- _SOURCE RECORDS_:
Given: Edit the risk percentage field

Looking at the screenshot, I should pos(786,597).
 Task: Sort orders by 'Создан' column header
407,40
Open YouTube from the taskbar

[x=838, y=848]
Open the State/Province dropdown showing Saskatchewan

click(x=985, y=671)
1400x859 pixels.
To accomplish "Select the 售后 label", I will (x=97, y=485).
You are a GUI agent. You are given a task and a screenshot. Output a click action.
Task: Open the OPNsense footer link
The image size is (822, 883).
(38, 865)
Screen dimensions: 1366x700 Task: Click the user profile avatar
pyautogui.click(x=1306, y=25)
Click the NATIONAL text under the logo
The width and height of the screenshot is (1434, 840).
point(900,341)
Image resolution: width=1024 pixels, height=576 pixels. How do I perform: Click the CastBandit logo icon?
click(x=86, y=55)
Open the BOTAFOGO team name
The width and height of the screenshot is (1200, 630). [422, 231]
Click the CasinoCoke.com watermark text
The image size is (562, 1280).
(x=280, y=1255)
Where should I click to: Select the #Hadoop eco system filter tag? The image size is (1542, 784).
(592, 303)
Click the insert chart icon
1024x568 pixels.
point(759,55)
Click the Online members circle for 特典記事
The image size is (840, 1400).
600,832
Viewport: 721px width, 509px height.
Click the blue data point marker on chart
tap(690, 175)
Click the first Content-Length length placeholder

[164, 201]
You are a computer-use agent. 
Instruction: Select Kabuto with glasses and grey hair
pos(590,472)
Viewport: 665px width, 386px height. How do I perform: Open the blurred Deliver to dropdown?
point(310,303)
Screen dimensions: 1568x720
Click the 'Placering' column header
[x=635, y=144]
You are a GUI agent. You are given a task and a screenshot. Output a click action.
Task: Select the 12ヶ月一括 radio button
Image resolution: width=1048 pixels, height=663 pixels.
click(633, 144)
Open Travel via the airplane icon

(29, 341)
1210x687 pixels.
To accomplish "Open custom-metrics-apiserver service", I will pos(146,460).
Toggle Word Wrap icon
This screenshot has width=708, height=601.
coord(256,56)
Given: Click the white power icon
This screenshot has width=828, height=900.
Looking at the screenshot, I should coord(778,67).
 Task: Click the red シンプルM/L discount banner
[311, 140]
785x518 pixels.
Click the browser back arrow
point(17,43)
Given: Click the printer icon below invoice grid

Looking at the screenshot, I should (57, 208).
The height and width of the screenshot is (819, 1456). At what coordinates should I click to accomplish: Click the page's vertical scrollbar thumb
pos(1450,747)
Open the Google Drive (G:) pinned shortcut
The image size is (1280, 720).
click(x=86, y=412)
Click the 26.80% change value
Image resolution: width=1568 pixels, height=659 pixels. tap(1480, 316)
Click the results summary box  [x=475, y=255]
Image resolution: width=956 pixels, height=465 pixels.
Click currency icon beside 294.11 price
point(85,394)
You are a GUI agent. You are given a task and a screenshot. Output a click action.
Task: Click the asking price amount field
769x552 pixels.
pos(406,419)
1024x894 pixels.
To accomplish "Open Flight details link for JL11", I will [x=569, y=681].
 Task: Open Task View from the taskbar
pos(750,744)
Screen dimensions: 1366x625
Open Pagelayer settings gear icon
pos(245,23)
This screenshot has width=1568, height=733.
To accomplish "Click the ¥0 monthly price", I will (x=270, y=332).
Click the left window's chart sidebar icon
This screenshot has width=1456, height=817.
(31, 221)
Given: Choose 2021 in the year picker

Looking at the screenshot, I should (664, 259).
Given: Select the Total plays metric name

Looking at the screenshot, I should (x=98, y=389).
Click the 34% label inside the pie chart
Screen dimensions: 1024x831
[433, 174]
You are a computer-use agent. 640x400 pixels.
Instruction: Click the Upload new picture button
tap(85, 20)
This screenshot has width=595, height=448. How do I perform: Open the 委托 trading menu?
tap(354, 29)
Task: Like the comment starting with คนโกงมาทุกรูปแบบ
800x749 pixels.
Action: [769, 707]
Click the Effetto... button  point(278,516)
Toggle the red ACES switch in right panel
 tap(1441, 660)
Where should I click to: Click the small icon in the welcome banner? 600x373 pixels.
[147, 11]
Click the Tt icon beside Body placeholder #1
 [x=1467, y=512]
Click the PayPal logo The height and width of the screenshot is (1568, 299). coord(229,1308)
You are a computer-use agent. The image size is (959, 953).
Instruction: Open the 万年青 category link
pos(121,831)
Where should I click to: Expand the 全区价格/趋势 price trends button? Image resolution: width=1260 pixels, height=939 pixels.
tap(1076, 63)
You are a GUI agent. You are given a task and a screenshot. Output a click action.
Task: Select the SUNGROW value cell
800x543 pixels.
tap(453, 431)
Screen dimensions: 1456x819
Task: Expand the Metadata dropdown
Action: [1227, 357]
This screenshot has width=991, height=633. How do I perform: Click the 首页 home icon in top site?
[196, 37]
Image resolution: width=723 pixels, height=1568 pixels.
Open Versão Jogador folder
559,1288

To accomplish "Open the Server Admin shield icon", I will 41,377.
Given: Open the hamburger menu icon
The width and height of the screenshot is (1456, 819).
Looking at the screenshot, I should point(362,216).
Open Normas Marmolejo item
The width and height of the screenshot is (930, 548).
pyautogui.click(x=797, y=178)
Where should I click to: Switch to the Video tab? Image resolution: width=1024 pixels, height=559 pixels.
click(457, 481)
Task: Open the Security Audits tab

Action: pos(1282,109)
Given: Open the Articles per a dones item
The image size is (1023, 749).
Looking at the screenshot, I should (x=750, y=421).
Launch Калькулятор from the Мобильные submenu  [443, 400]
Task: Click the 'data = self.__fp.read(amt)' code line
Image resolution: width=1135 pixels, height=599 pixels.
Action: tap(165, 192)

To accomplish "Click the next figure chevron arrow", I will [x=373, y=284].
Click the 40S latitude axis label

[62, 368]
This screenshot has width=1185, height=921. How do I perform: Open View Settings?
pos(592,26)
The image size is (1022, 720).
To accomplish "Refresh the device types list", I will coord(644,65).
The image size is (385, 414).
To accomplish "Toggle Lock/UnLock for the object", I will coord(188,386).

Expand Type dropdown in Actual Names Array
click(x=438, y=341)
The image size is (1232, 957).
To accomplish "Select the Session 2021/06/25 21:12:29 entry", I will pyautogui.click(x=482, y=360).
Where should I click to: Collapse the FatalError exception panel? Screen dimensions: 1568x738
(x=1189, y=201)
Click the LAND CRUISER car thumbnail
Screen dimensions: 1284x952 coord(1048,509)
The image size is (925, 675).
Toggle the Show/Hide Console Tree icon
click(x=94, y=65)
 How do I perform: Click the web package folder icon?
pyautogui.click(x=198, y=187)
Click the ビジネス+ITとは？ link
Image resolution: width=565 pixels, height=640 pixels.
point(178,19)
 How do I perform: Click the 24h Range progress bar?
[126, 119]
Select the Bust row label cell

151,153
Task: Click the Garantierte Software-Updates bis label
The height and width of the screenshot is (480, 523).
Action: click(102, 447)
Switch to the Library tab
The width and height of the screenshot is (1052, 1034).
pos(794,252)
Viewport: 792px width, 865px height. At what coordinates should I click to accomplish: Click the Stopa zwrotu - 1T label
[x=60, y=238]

- _WRITTEN INSTRUCTION_:
Present every line of the records above as a Markdown table with the columns "Row" and "Line". Number each line in order, and leave out blank lines.

- _RESULT_:
| Row | Line |
|---|---|
| 1 | Given: Edit the risk percentage field |
| 2 | Looking at the screenshot, I should pos(786,597). |
| 3 |  Task: Sort orders by 'Создан' column header |
| 4 | 407,40 |
| 5 | Open YouTube from the taskbar |
| 6 | [x=838, y=848] |
| 7 | Open the State/Province dropdown showing Saskatchewan |
| 8 | click(x=985, y=671) |
| 9 | 1400x859 pixels. |
| 10 | To accomplish "Select the 售后 label", I will (x=97, y=485). |
| 11 | You are a GUI agent. You are given a task and a screenshot. Output a click action. |
| 12 | Task: Open the OPNsense footer link |
| 13 | The image size is (822, 883). |
| 14 | (38, 865) |
| 15 | Screen dimensions: 1366x700 Task: Click the user profile avatar |
| 16 | pyautogui.click(x=1306, y=25) |
| 17 | Click the NATIONAL text under the logo |
| 18 | The width and height of the screenshot is (1434, 840). |
| 19 | point(900,341) |
| 20 | Image resolution: width=1024 pixels, height=576 pixels. How do I perform: Click the CastBandit logo icon? |
| 21 | click(x=86, y=55) |
| 22 | Open the BOTAFOGO team name |
| 23 | The width and height of the screenshot is (1200, 630). [422, 231] |
| 24 | Click the CasinoCoke.com watermark text |
| 25 | The image size is (562, 1280). |
| 26 | (x=280, y=1255) |
| 27 | Where should I click to: Select the #Hadoop eco system filter tag? The image size is (1542, 784). |
| 28 | (592, 303) |
| 29 | Click the insert chart icon |
| 30 | 1024x568 pixels. |
| 31 | point(759,55) |
| 32 | Click the Online members circle for 特典記事 |
| 33 | The image size is (840, 1400). |
| 34 | 600,832 |
| 35 | Viewport: 721px width, 509px height. |
| 36 | Click the blue data point marker on chart |
| 37 | tap(690, 175) |
| 38 | Click the first Content-Length length placeholder |
| 39 | [164, 201] |
| 40 | You are a computer-use agent.  |
| 41 | Instruction: Select Kabuto with glasses and grey hair |
| 42 | pos(590,472) |
| 43 | Viewport: 665px width, 386px height. How do I perform: Open the blurred Deliver to dropdown? |
| 44 | point(310,303) |
| 45 | Screen dimensions: 1568x720 |
| 46 | Click the 'Placering' column header |
| 47 | [x=635, y=144] |
| 48 | You are a GUI agent. You are given a task and a screenshot. Output a click action. |
| 49 | Task: Select the 12ヶ月一括 radio button |
| 50 | Image resolution: width=1048 pixels, height=663 pixels. |
| 51 | click(633, 144) |
| 52 | Open Travel via the airplane icon |
| 53 | (29, 341) |
| 54 | 1210x687 pixels. |
| 55 | To accomplish "Open custom-metrics-apiserver service", I will pos(146,460). |
| 56 | Toggle Word Wrap icon |
| 57 | This screenshot has width=708, height=601. |
| 58 | coord(256,56) |
| 59 | Given: Click the white power icon |
| 60 | This screenshot has width=828, height=900. |
| 61 | Looking at the screenshot, I should coord(778,67). |
| 62 |  Task: Click the red シンプルM/L discount banner |
| 63 | [311, 140] |
| 64 | 785x518 pixels. |
| 65 | Click the browser back arrow |
| 66 | point(17,43) |
| 67 | Given: Click the printer icon below invoice grid |
| 68 | Looking at the screenshot, I should (57, 208). |
| 69 | The height and width of the screenshot is (819, 1456). At what coordinates should I click to accomplish: Click the page's vertical scrollbar thumb |
| 70 | pos(1450,747) |
| 71 | Open the Google Drive (G:) pinned shortcut |
| 72 | The image size is (1280, 720). |
| 73 | click(x=86, y=412) |
| 74 | Click the 26.80% change value |
| 75 | Image resolution: width=1568 pixels, height=659 pixels. tap(1480, 316) |
| 76 | Click the results summary box  [x=475, y=255] |
| 77 | Image resolution: width=956 pixels, height=465 pixels. |
| 78 | Click currency icon beside 294.11 price |
| 79 | point(85,394) |
| 80 | You are a GUI agent. You are given a task and a screenshot. Output a click action. |
| 81 | Task: Click the asking price amount field |
| 82 | 769x552 pixels. |
| 83 | pos(406,419) |
| 84 | 1024x894 pixels. |
| 85 | To accomplish "Open Flight details link for JL11", I will [x=569, y=681]. |
| 86 |  Task: Open Task View from the taskbar |
| 87 | pos(750,744) |
| 88 | Screen dimensions: 1366x625 |
| 89 | Open Pagelayer settings gear icon |
| 90 | pos(245,23) |
| 91 | This screenshot has width=1568, height=733. |
| 92 | To accomplish "Click the ¥0 monthly price", I will (x=270, y=332). |
| 93 | Click the left window's chart sidebar icon |
| 94 | This screenshot has width=1456, height=817. |
| 95 | (31, 221) |
| 96 | Given: Choose 2021 in the year picker |
| 97 | Looking at the screenshot, I should (664, 259). |
| 98 | Given: Select the Total plays metric name |
| 99 | Looking at the screenshot, I should (x=98, y=389). |
| 100 | Click the 34% label inside the pie chart |
| 101 | Screen dimensions: 1024x831 |
| 102 | [433, 174] |
| 103 | You are a computer-use agent. 640x400 pixels. |
| 104 | Instruction: Click the Upload new picture button |
| 105 | tap(85, 20) |
| 106 | This screenshot has width=595, height=448. How do I perform: Open the 委托 trading menu? |
| 107 | tap(354, 29) |
| 108 | Task: Like the comment starting with คนโกงมาทุกรูปแบบ |
| 109 | 800x749 pixels. |
| 110 | Action: [769, 707] |
| 111 | Click the Effetto... button  point(278,516) |
| 112 | Toggle the red ACES switch in right panel |
| 113 |  tap(1441, 660) |
| 114 | Where should I click to: Click the small icon in the welcome banner? 600x373 pixels. |
| 115 | [147, 11] |
| 116 | Click the Tt icon beside Body placeholder #1 |
| 117 |  [x=1467, y=512] |
| 118 | Click the PayPal logo The height and width of the screenshot is (1568, 299). coord(229,1308) |
| 119 | You are a computer-use agent. The image size is (959, 953). |
| 120 | Instruction: Open the 万年青 category link |
| 121 | pos(121,831) |
| 122 | Where should I click to: Expand the 全区价格/趋势 price trends button? Image resolution: width=1260 pixels, height=939 pixels. |
| 123 | tap(1076, 63) |
| 124 | You are a GUI agent. You are given a task and a screenshot. Output a click action. |
| 125 | Task: Select the SUNGROW value cell |
| 126 | 800x543 pixels. |
| 127 | tap(453, 431) |
| 128 | Screen dimensions: 1456x819 |
| 129 | Task: Expand the Metadata dropdown |
| 130 | Action: [1227, 357] |
| 131 | This screenshot has width=991, height=633. How do I perform: Click the 首页 home icon in top site? |
| 132 | [196, 37] |
| 133 | Image resolution: width=723 pixels, height=1568 pixels. |
| 134 | Open Versão Jogador folder |
| 135 | 559,1288 |
| 136 | To accomplish "Open the Server Admin shield icon", I will 41,377. |
| 137 | Given: Open the hamburger menu icon |
| 138 | The width and height of the screenshot is (1456, 819). |
| 139 | Looking at the screenshot, I should point(362,216). |
| 140 | Open Normas Marmolejo item |
| 141 | The width and height of the screenshot is (930, 548). |
| 142 | pyautogui.click(x=797, y=178) |
| 143 | Where should I click to: Switch to the Video tab? Image resolution: width=1024 pixels, height=559 pixels. |
| 144 | click(457, 481) |
| 145 | Task: Open the Security Audits tab |
| 146 | Action: pos(1282,109) |
| 147 | Given: Open the Articles per a dones item |
| 148 | The image size is (1023, 749). |
| 149 | Looking at the screenshot, I should (x=750, y=421). |
| 150 | Launch Калькулятор from the Мобильные submenu  [443, 400] |
| 151 | Task: Click the 'data = self.__fp.read(amt)' code line |
| 152 | Image resolution: width=1135 pixels, height=599 pixels. |
| 153 | Action: tap(165, 192) |
| 154 | To accomplish "Click the next figure chevron arrow", I will [x=373, y=284]. |
| 155 | Click the 40S latitude axis label |
| 156 | [62, 368] |
| 157 | This screenshot has width=1185, height=921. How do I perform: Open View Settings? |
| 158 | pos(592,26) |
| 159 | The image size is (1022, 720). |
| 160 | To accomplish "Refresh the device types list", I will coord(644,65). |
| 161 | The image size is (385, 414). |
| 162 | To accomplish "Toggle Lock/UnLock for the object", I will coord(188,386). |
| 163 | Expand Type dropdown in Actual Names Array |
| 164 | click(x=438, y=341) |
| 165 | The image size is (1232, 957). |
| 166 | To accomplish "Select the Session 2021/06/25 21:12:29 entry", I will pyautogui.click(x=482, y=360). |
| 167 | Where should I click to: Collapse the FatalError exception panel? Screen dimensions: 1568x738 |
| 168 | (x=1189, y=201) |
| 169 | Click the LAND CRUISER car thumbnail |
| 170 | Screen dimensions: 1284x952 coord(1048,509) |
| 171 | The image size is (925, 675). |
| 172 | Toggle the Show/Hide Console Tree icon |
| 173 | click(x=94, y=65) |
| 174 |  How do I perform: Click the web package folder icon? |
| 175 | pyautogui.click(x=198, y=187) |
| 176 | Click the ビジネス+ITとは？ link |
| 177 | Image resolution: width=565 pixels, height=640 pixels. |
| 178 | point(178,19) |
| 179 |  How do I perform: Click the 24h Range progress bar? |
| 180 | [126, 119] |
| 181 | Select the Bust row label cell |
| 182 | 151,153 |
| 183 | Task: Click the Garantierte Software-Updates bis label |
| 184 | The height and width of the screenshot is (480, 523). |
| 185 | Action: click(102, 447) |
| 186 | Switch to the Library tab |
| 187 | The width and height of the screenshot is (1052, 1034). |
| 188 | pos(794,252) |
| 189 | Viewport: 792px width, 865px height. At what coordinates should I click to accomplish: Click the Stopa zwrotu - 1T label |
| 190 | [x=60, y=238] |